Selected extract:
:::::
When their Tons of Rock comeback was announced, it took only minutes before we were in dialogue. We underlined that the appliances on stage had to be clean and environmentally safe—a win-win: the band needed 2–3 truckloads of appliances, and we delivered environmentally sanitized “instruments,” cleared of hazardous components, with safe return to the recycling facility after the show.

Concept and strategy

To connect the Hurra Torpedo comeback to RENAS’s purpose, we adjusted the slogan from “We give new life to old electronics” to “We give new sound to old electronics” — a creative move linking circular thinking to the festival’s sound universe.

Our strategy was built on earned, paid, and high shareability

  • Maximize PR with a strong news hook and release behind-the-scenes content for organic spread and authenticity.

  • Amplify reach with paid social content that boosts the best organic clips and ensures targeted distribution to relevant audiences with RENAS’s message and voice.
:::::
Collected material:
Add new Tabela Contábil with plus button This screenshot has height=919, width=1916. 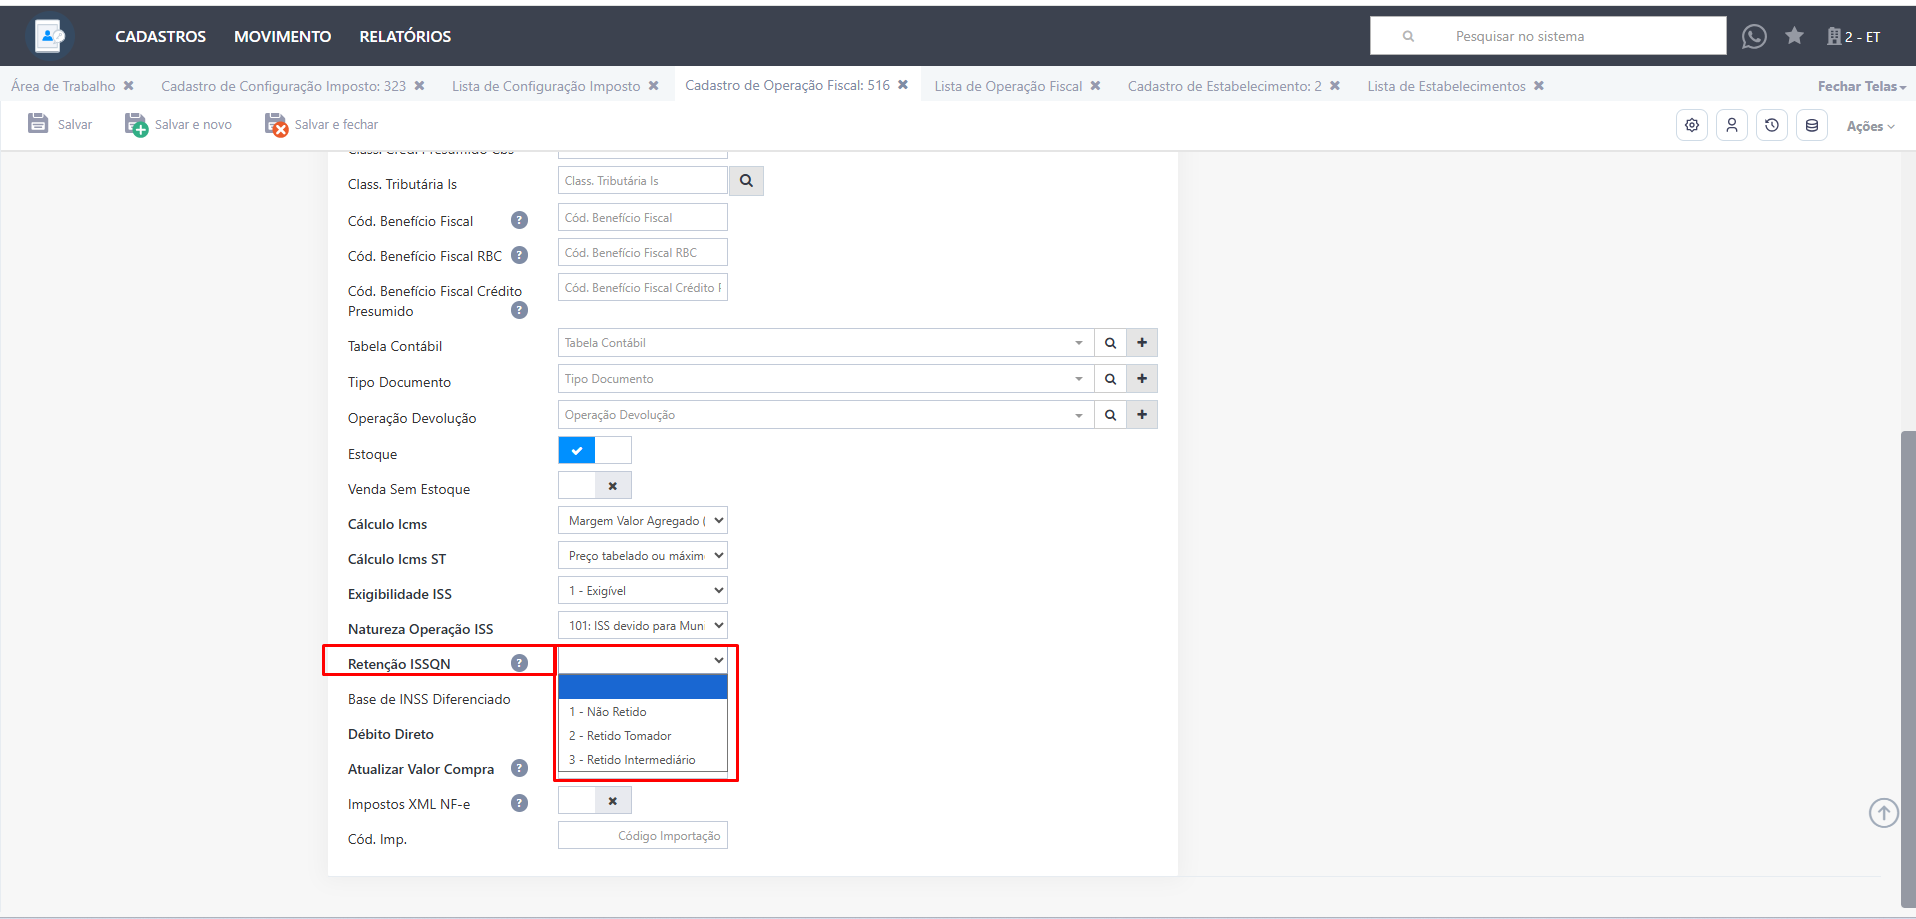click(x=1141, y=343)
:::::
What the exercise asks:
From the Hurra Torpedo campaign text, output word for word the part that opens with the words containing "Our strategy was" and closes with "spread and authenticity.".

Output of the task:
Our strategy was built on earned, paid, and high shareability

  • Maximize PR with a strong news hook and release behind-the-scenes content for organic spread and authenticity.